Exercise instructions >>
(a) Please repeat the passage of the redistricting article starting at "Democrats’ legislative supermajorities" and ending at "at that time.".
(b) Using the redistricting article, mark each statement yes or no and quote the words that decide it: (i) The draft maps are scheduled to be released by Sept. 15. (ii) Legislative leaders chose all ten commissioners. (iii) The Independent Redistricting Commission was established by a 2014 amendment to the state constitution.

Source text >>
Ex-Gov. Andrew Cuomo’s recent resignation has inspired a fresh round of conversation about how New York state lawmakers can improve their democracy. Doing as little as possible might be the best course of action when it comes to redrawing congressional and legislative districts next year. That task is supposed to fall under the control of the bipartisan Independent Redistricting Commission established by a 2014 amendment to the state constitution, and reforms were put in place to supposedly keep lawmakers from meddling.
The ongoing redistricting process in New York will have implications for which party controls the U.S. House and whether Republicans will ever have much hope of recapturing the state Senate. Draft maps scheduled to be released by Sept. 15 will highlight how the commission is approaching its work at a time when prominent Democrats like Gov. Kathy Hochul are keeping their options open on gerrymandering the final congressional and legislative maps.
Democrats’ legislative supermajorities could redraw district lines as they please once they vote more than once to reject any final maps proposed by the commission. The commission’s maps will be based on a series of hearings this summer to get public feedback on which communities should be represented together in the state Senate, Assembly and U.S. House. Commissioners are expected to detail their approach and identify the staff members tasked with drawing the draft maps, at a Sept. 9 virtual hearing. A spokesperson for the commission could not be reached by publication time to confirm whether the draft maps would be released at that time.
Final maps are not scheduled to be approved until early next year, but the draft maps will say a lot about which party stands to benefit most once the redistricting process concludes. A fair-minded process would seemingly benefit the Democrats in the state Senate and the GOP in the Assembly. That’s because current maps were drawn by the legislative majorities in those chambers ten years ago when Republicans controlled the state Senate and Democrats controlled the Assembly. But nothing short of control of Congress could hinge on Democrats’ willingness to not ultimately overrule the commission’s final proposed maps.
Here are five things to watch once the first draft maps get released in the coming days.
To gerrymander or not to gerrymander?
State lawmakers have the last say on legislative and congressional redistricting even if the Independent Redistricting Commission is nominally tasked with redrawing the maps. This is because of the 2014 state constitutional amendment that set up the new rules of the redistricting process. Legislative leaders chose eight of the ten commissioners, who then selected two more people to fill their ranks. Lawmakers can overrule the commission’s plans – based on years of research and public input – if they vote to reject them.
Hochul and a litany of Democratic legislators have made no secret in recent weeks of how they might end up gerrymandering new lines to protect their slim majority in the U.S. House. The temptation to shore up their positions in the state Senate and Assembly will also be there. All they have to do to redraw the lines as they please is reject the commission’s proposed maps twice by two-thirds majorities in both chambers. Doing this, however, would require nearly all Democratic legislators to vote in lock-step. So keep an eye out for a handful of dissident Democrats who could explicitly reject any possibility of gerrymandering.

Information supplied >>
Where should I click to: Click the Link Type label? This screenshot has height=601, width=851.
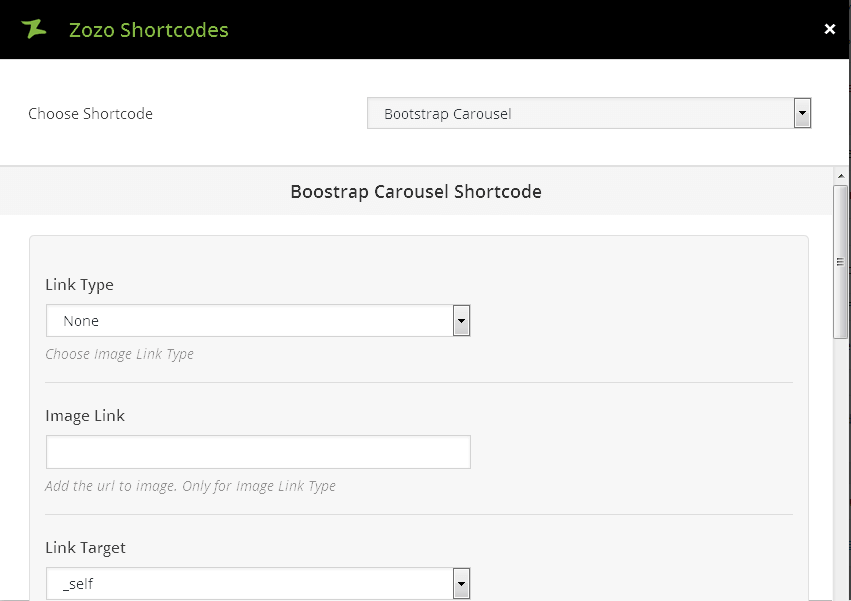(80, 285)
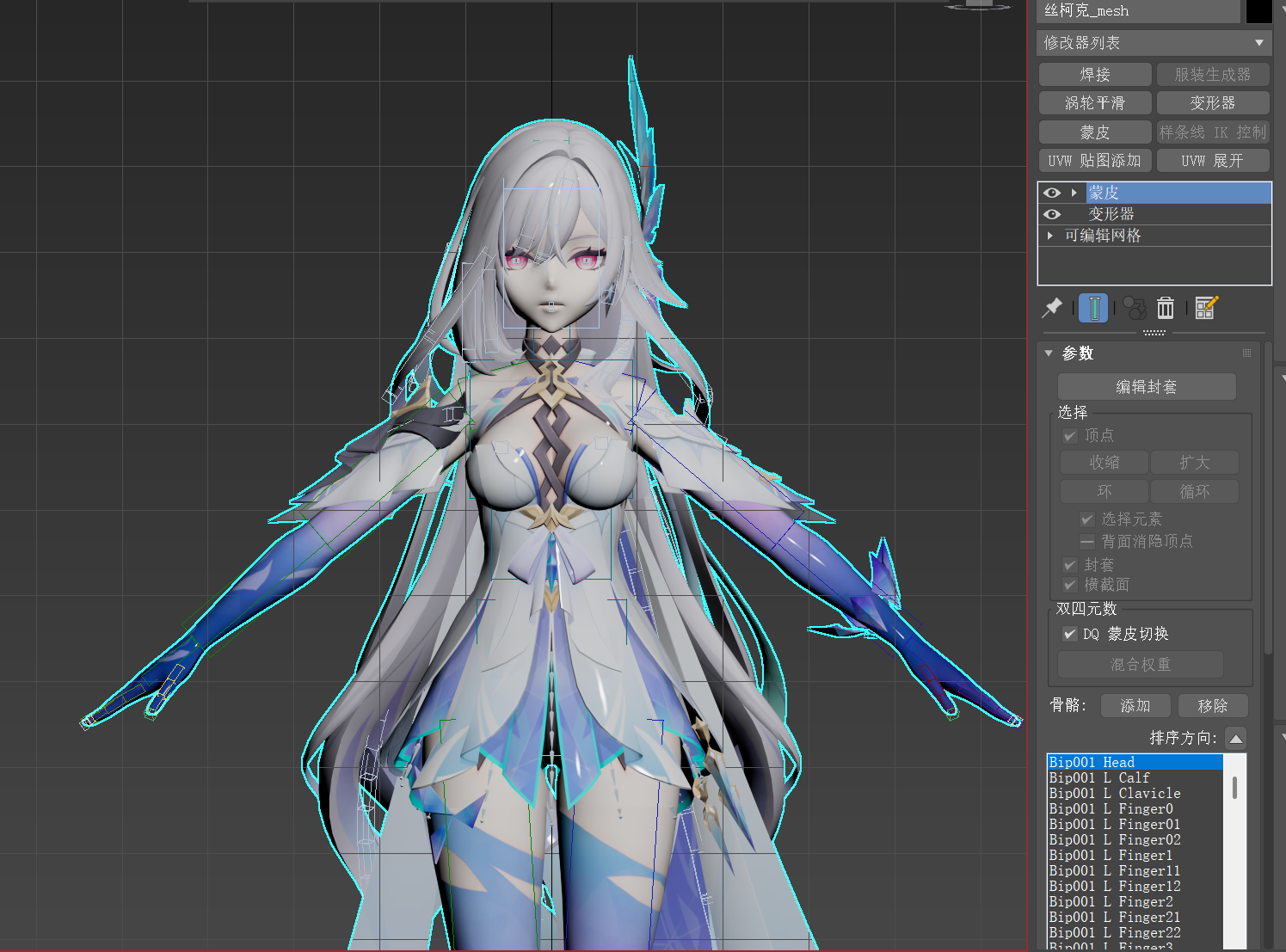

Exercise results >>
(a)
Democrats’ legislative supermajorities could redraw district lines as they please once they vote more than once to reject any final maps proposed by the commission. The commission’s maps will be based on a series of hearings this summer to get public feedback on which communities should be represented together in the state Senate, Assembly and U.S. House. Commissioners are expected to detail their approach and identify the staff members tasked with drawing the draft maps, at a Sept. 9 virtual hearing. A spokesperson for the commission could not be reached by publication time to confirm whether the draft maps would be released at that time.

(b)
(i) Yes: "Draft maps scheduled to be released by Sept. 15"
(ii) No: "Legislative leaders chose eight of the ten commissioners, who then selected two more people to fill their ranks."
(iii) Yes: "established by a 2014 amendment to the state constitution"